■ EXERCISES:
1. In the deal.II function parser header, reproduce the lines from "DEAL_II_NAMESPACE_OPEN" to "of 'x' and 'y'." with no changes.
2. According to the deal.II function parser header, the class it describes is a wrapper for which library?

■ SOURCE TEXT:
══════════

// ------------------------------------------------------------------------
//
// SPDX-License-Identifier: LGPL-2.1-or-later
// Copyright (C) 2005 - 2024 by the deal.II authors
//
// This file is part of the deal.II library.
//
// Part of the source code is dual licensed under Apache-2.0 WITH
// LLVM-exception OR LGPL-2.1-or-later. Detailed license information
// governing the source code and code contributions can be found in
// LICENSE.md and CONTRIBUTING.md at the top level directory of deal.II.
//
// ------------------------------------------------------------------------

#ifndef dealii_function_parser_h
#define dealii_function_parser_h


#include <deal.II/base/config.h>

#include <deal.II/base/auto_derivative_function.h>
#include <deal.II/base/exceptions.h>
#include <deal.II/base/mu_parser_internal.h>
#include <deal.II/base/point.h>
#include <deal.II/base/tensor.h>

#include <map>
#include <vector>

DEAL_II_NAMESPACE_OPEN

// Forward declaration
#ifndef DOXYGEN
template <typename>
class Vector;
#endif

/**
 * This class implements a function object that gets its value by parsing a
 * string describing this function. It is a wrapper class for the muparser
 * library (see https://beltoforion.de/en/muparser/). This class lets you
 * evaluate strings such as "sqrt(1-x^2+y^2)" for given values of 'x' and 'y'.

══════════

■ SOURCE DATA:
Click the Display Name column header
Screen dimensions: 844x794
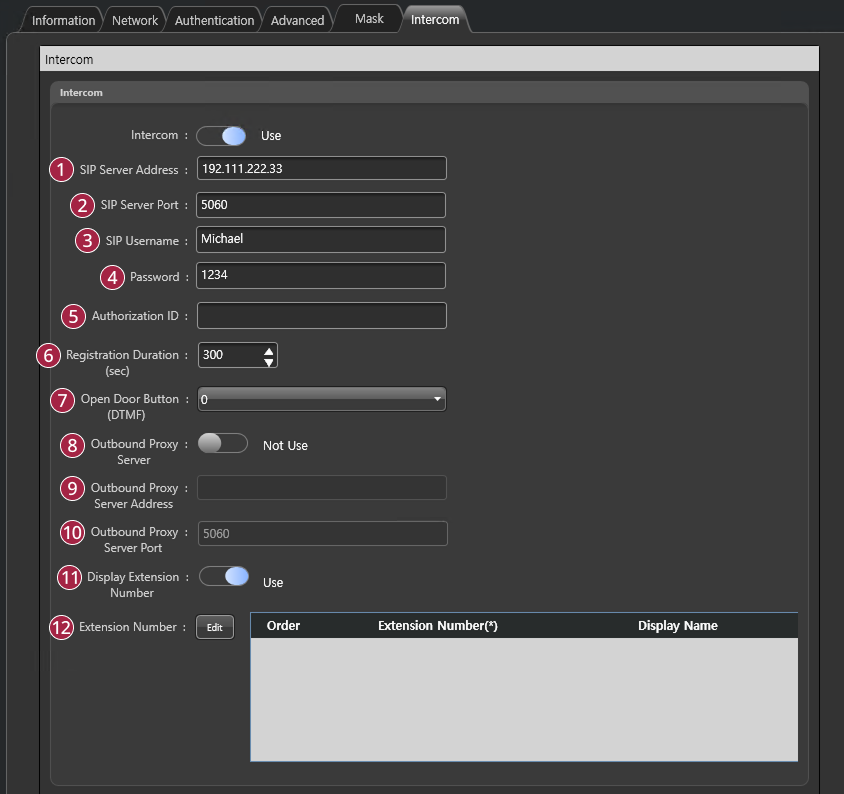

══════════

■ FINAL ANSWERS:
1.
DEAL_II_NAMESPACE_OPEN

// Forward declaration
#ifndef DOXYGEN
template <typename>
class Vector;
#endif

/**
 * This class implements a function object that gets its value by parsing a
 * string describing this function. It is a wrapper class for the muparser
 * library (see https://beltoforion.de/en/muparser/). This class lets you
 * evaluate strings such as "sqrt(1-x^2+y^2)" for given values of 'x' and 'y'.

2. The muparser library.